Her insanın en nihayet varacağı yer mahşer yeri olması ve orada kendini kurtaracak hak katında makbul sayılan, yüzünü ak çıkaracak amellerin olması hasebiyle insana en büyük halâskârın kalb-i selim olduğunu Kur’ân bize bildiriyor.
(Şuâra 88-89) da “o gün ne mal fayda verir, ne evlât. Ancak o gün temiz kalble (kalb-i selim) gelenler (kurtulur).” denilmektedir. Ahirette kurtuluşumuz neredeyse bu kelimede düğümlenmiş durumda. Bize bu âyetle birlikte bundan önceki âyetler bütünlüğü içinde kurtuluş formülü sunuluyor.
Hz. İbrahim’in (as) hem tebliğ, hem duâ tarzında ifadeleri kısaca şöyle:
“Ancak âlemlerin Rabbi dostumdur, O yaratan ve doğru yolu gösterendir, beni yediren içirendir, şifa verendir, O ki canımı alıp diriltecek olan, beni bağışlayacak olan, ya rab bana hikmet ver ve beni salihlerin arasına al, beni sıdk ile anılan, beni naim Cennetine varis kıl, babamı bağışla, haşir günü beni mahcup etme (Şuâra 77-88)“ şeklinde özetleyebileceğimiz en mücerreb duâ olarak geçiyor.

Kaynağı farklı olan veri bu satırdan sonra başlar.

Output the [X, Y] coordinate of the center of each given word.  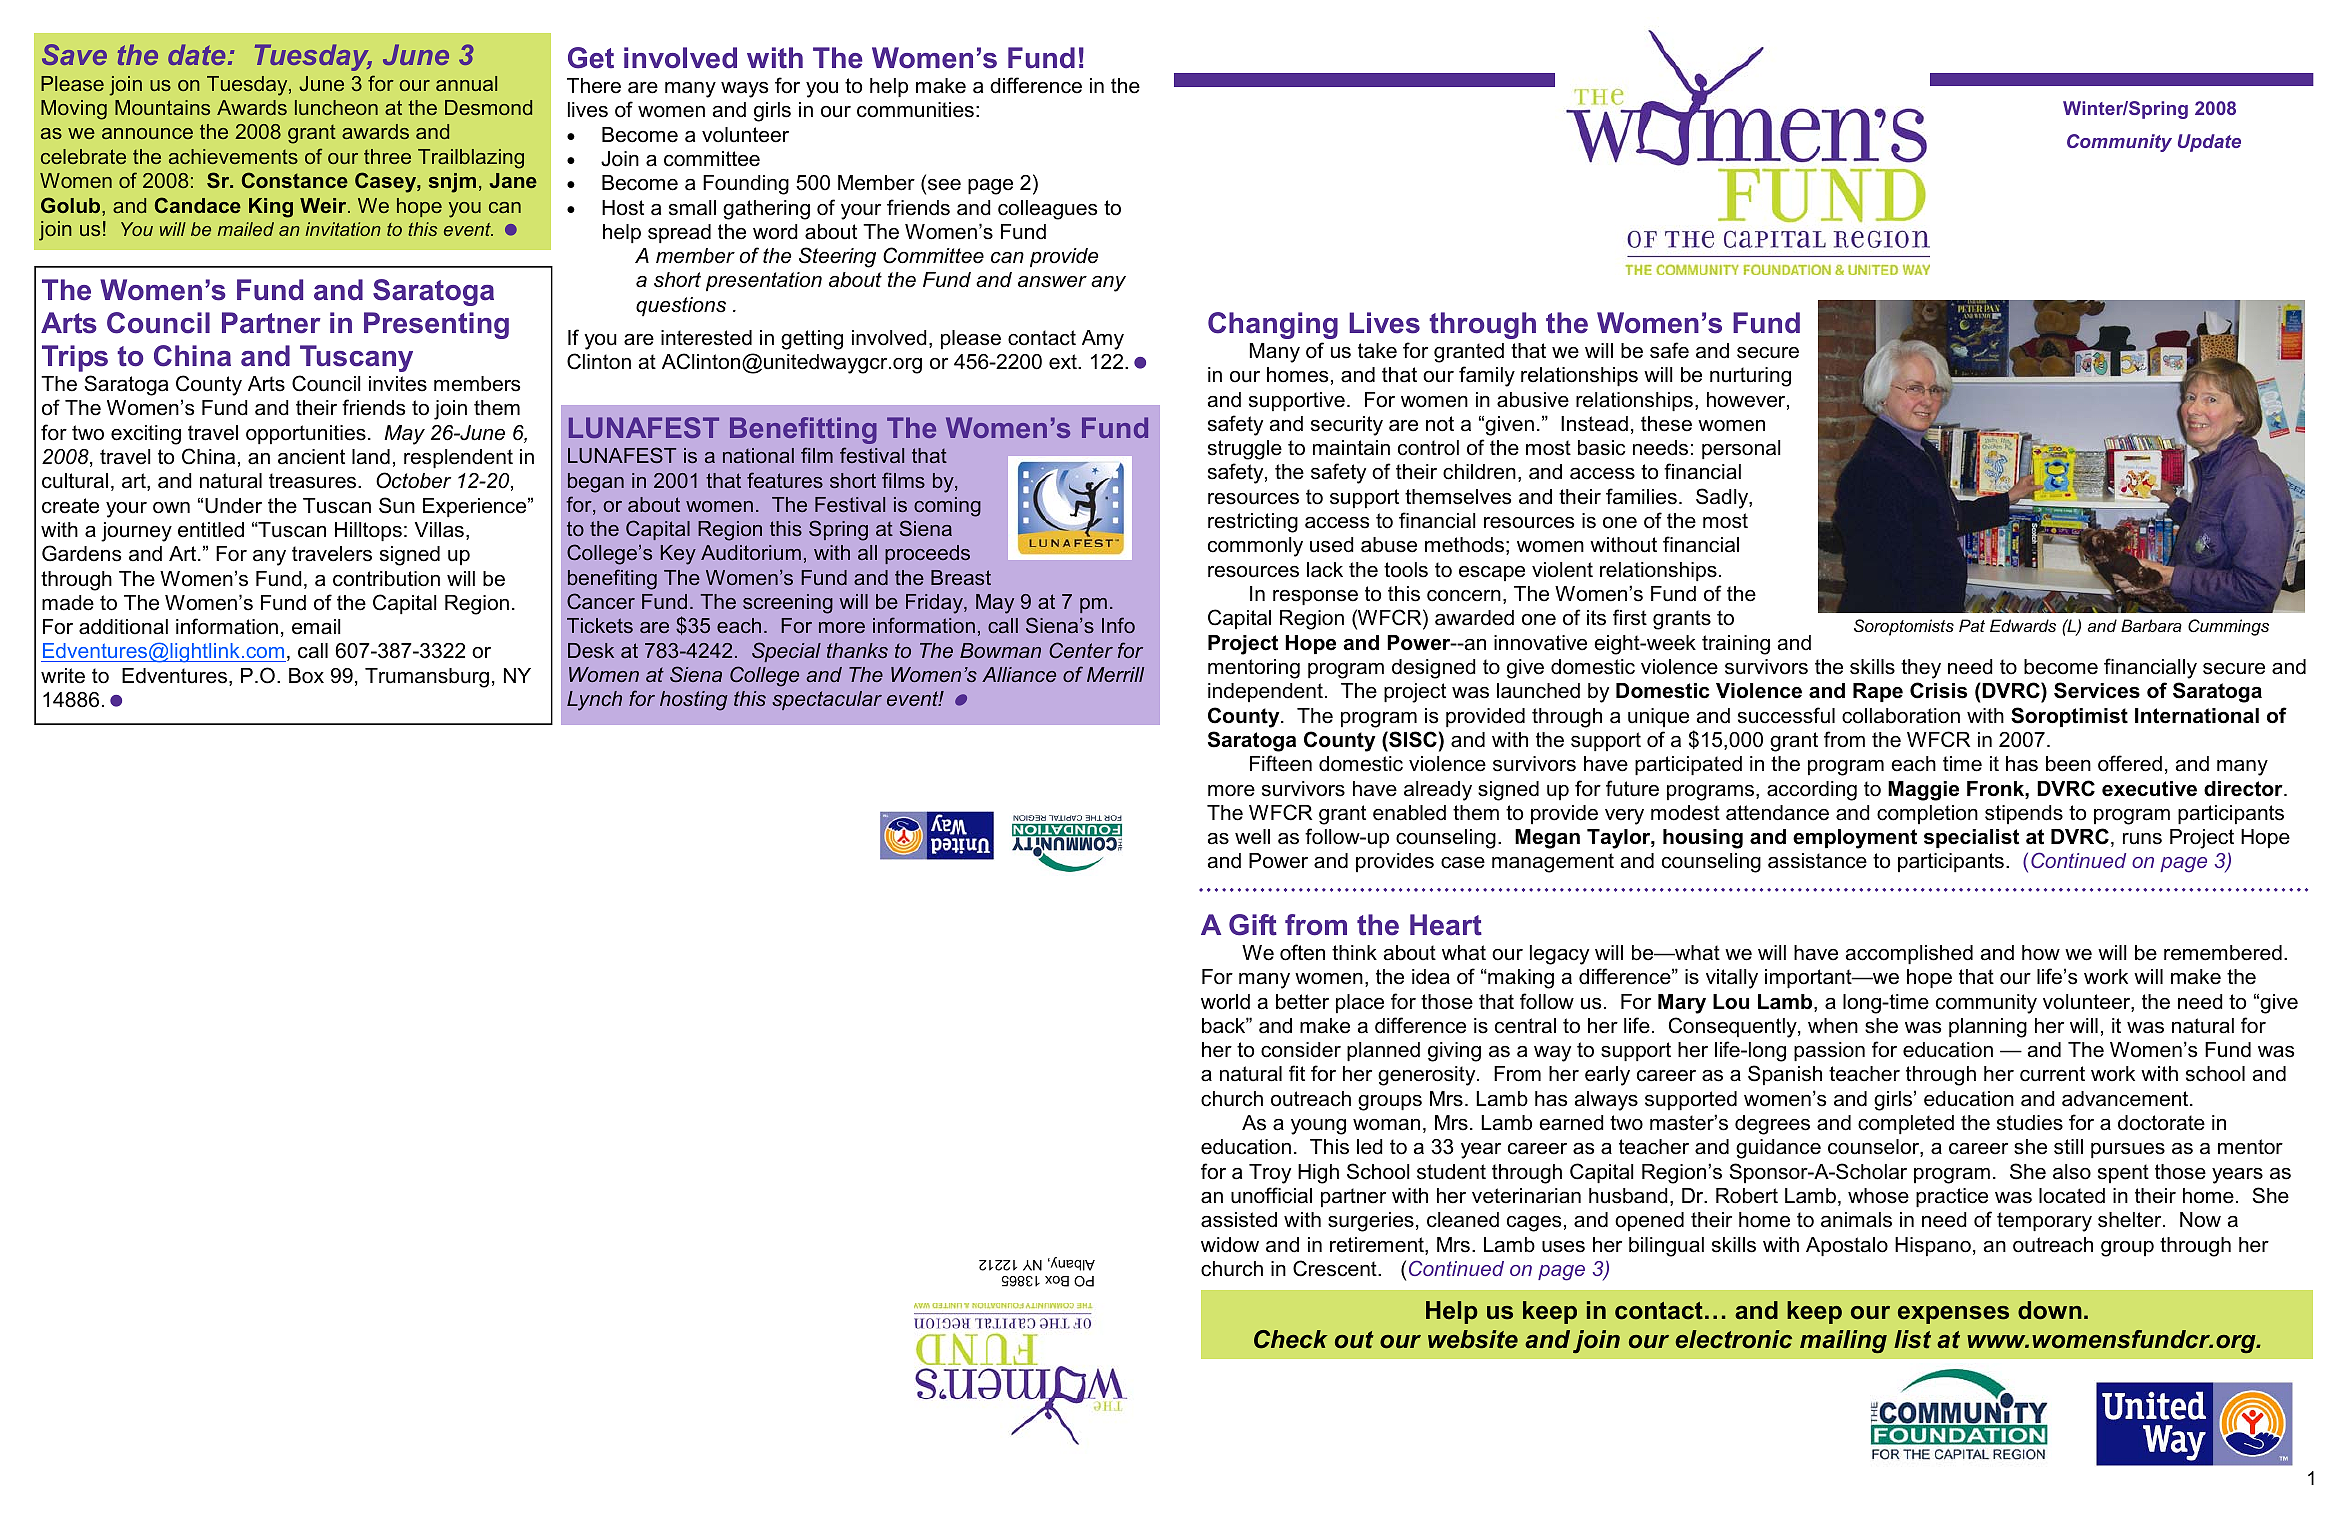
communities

Yaklaşık on iki âyetle hülâsa edilmiş bu niyaz en son kalb-i selîm duâsıyla mühürlenmiştir.
Öyle anlaşılıyor ki, tertemiz kalb ile Allah’ın huzuruna varmak ne kadar önemli, ne kadar elzem.

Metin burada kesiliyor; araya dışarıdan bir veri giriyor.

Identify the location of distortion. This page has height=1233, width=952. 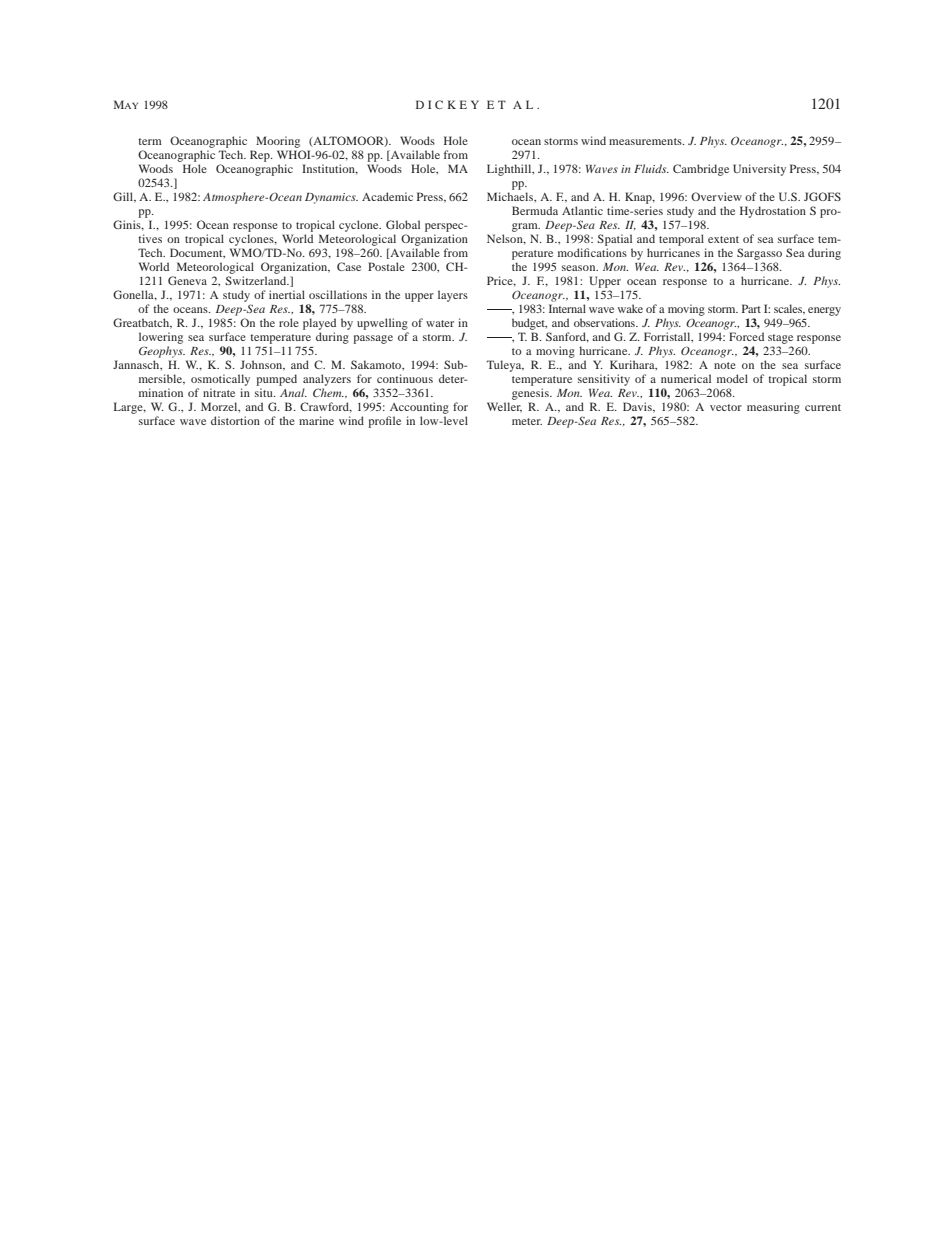
(235, 420).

O halde bu kalb-i selîmi bir başka açıdan tarif edelim. Kalb-i selîm, masiva kirlerinden arınmış mücellâ bir ayna gibi Cenab-ı Hakk’ın tecellilerine âyine ve esma-i İlahiyesine mâ’kes olmuş bir kalbtir. Orası öyle ki, Hakk’ın matmah-ı nazarının cevelân ettiği muallâ bir makamdır.

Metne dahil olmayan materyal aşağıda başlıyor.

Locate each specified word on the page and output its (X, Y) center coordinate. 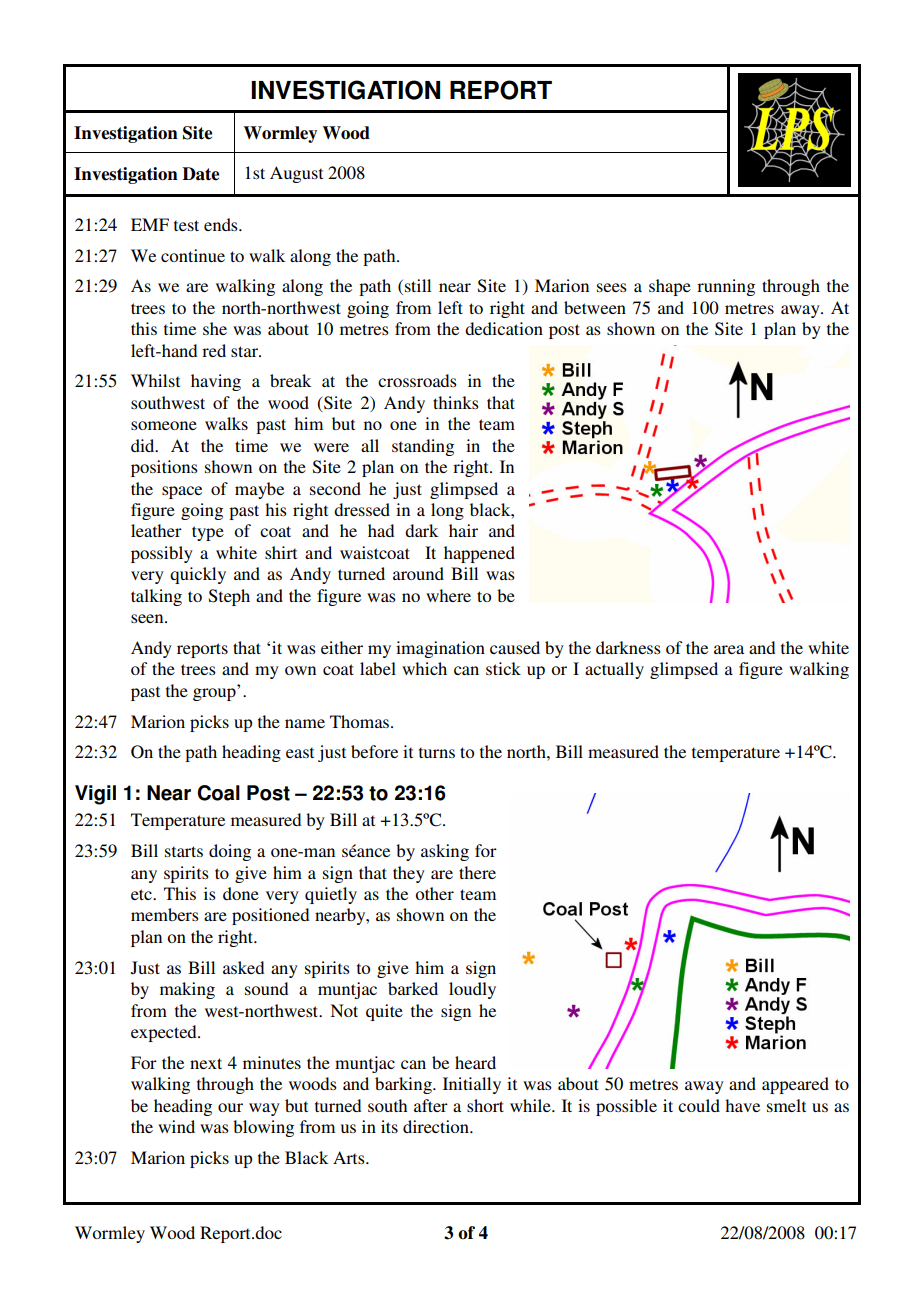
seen (148, 618)
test (186, 225)
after (431, 1105)
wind (176, 1126)
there (477, 872)
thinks (456, 402)
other (434, 893)
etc (142, 894)
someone (164, 425)
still (418, 285)
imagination (440, 649)
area (729, 649)
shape (670, 287)
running (726, 287)
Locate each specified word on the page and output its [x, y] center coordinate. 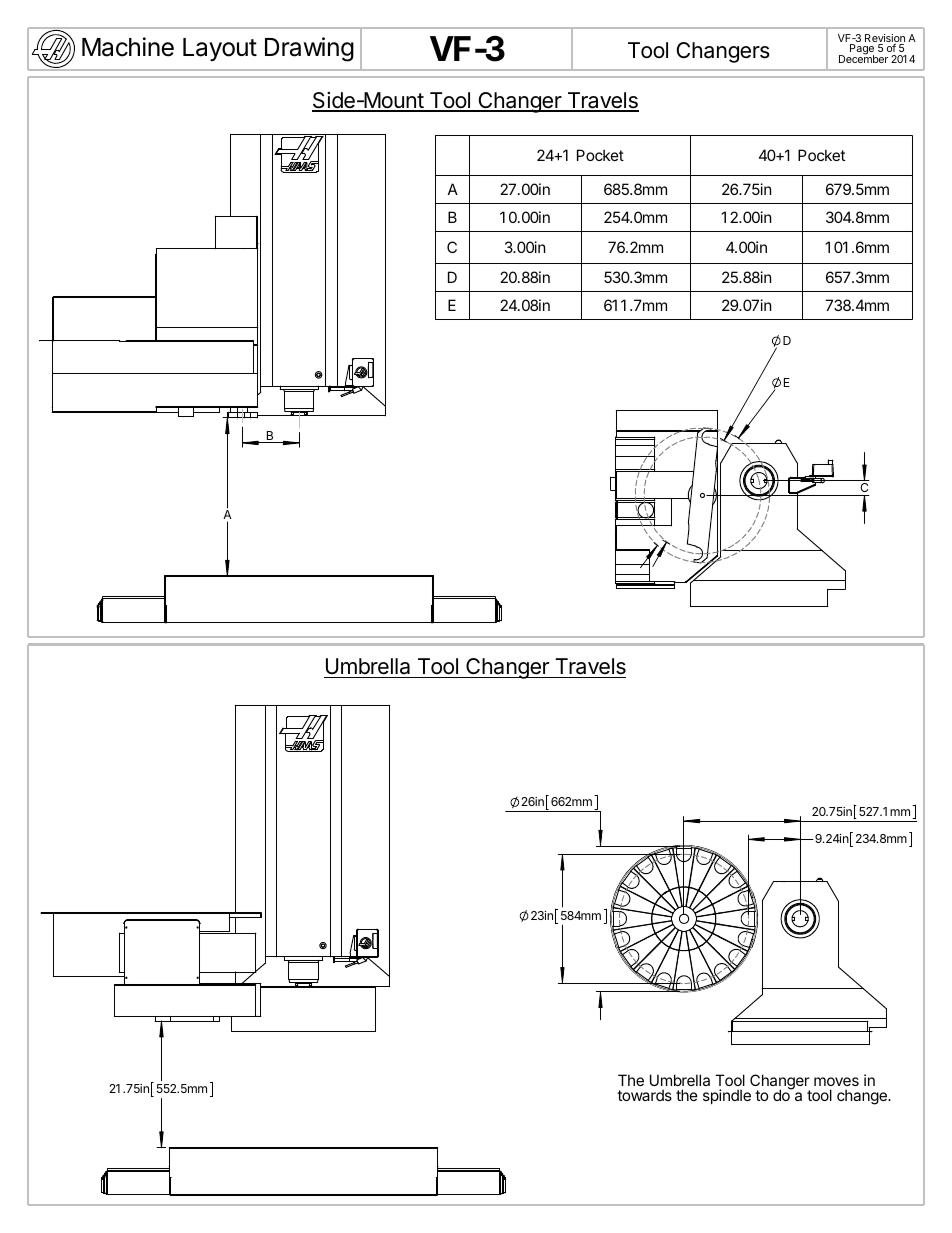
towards [644, 1095]
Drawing [309, 49]
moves [836, 1081]
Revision [885, 39]
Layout [220, 49]
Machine [128, 47]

Varlık içinde en kıymetli şey, en güzel hediye, cemali tecellilere ayna olabilecek kadar saf ve berrak bir kalptir. Allah’a götürmeye lâyık bir hediye kalb-i selîm gitmektir.
Şairin dediği gibi:
“Sanma ey hâce kim senden zer ü sim isterler
Yevme lâ yenfeu’da kalb-i selîm isterler “
Bu noktada Rabbimizin kulun amellerine ve kalbine baktığını hatırlamamız gerekiyor.
Kalb-i selîm, içinde iman nurunun ışıldadığı berrak ve billur bir fânus gibidir ki, bu nur ile doğruyu yanlıştan, iyiyi kötüden, hakkı bâtıldan ayırt edilebilir. Yine kalbin tarifiyle ilgili 32. Sözün 2. Maksadın hâtimesinde şöyle geçer: “Öyle de; Şu şecere-i kâinatın semeresi olan beşer, kâinatın vücudundan ve icadından maksut odur ve icad- i mevcudatın gayesi de odur. Ve o meyvenin çekirdeği olan insan kalbi dahi, Sani-i Kâinatın en münevver ve en câmi bir meyvesidir.“
Diyebiliriz ki bütün âlemler bu münevver meyvenin etrafında dönüyorlar ve yine denilebilir ki, Âlemlerin Rabbi sayısız âlemlerin içinde cismiyle pek küçük, ruhuyla pek büyük, Rahman’ın tahtı olabilecek bu aynaya bakıyor.
O halde bize verilen kalbin istidâtlarını nasıl inkişaf ettirebiliriz, ruhu nasıl inbisât ettirebilir, imanınızla bu aynayı nasıl parlatabiliriz, bunun yollarını aramak lâzımdır. Belki de bütün hakka giden yollar bunun içindir, yâni kalb-i selîm sahibi olmak için. Kalb-i selîm sahibi olmanın bir çok yolu ve şartı olduğu gibi, kalbin hazırlamasında olması gereken inanç ve itikadî temel dinamikler yukarda mezkûr ayetler topluluğunda bulunmaktadır. Hz. İbrahim’in (as) şahsında bu âyetler ilk olarak Allah dostluğu ile başlar. “Ancak âlemlerin Rabbi benim dostumdur”. (Şuâra 77) Bu âyette Hz. ibrâhim (as) Halilullah olmanın keyfiyetini de bulmuş oluyor. Böylece Allah dostluğunun nasıl başlayacağını bize öğretiyor.
Aynı zamanda bu âyette geçen anlam ve mânâ bir mü’minin hayatta sınırsız derece güveneceği, sınırsız seveceği ve bağlanacağı zâtın yalnızca Allah olduğunu açıkça ifâde ediyor, diğer âyetlerde Allah’ın; yaratma, hidayet verme, yedirip, içirme, şifa veren, öldürüp dirilten, bağışlayacak olan fiillerin ve sıfatların sahibi olduğunu beyan ile imanın temelini oluşturuyor.
Bütün bu esaslara inanan ve sıdk ile bağlanan kimse kalb-i selîm olmanın alt yapısını atmış olur. Sonrasında salâh, takva, verâ, istikamet, ahlâk gelir ki kalbi temizlemede önemli basamaklardır.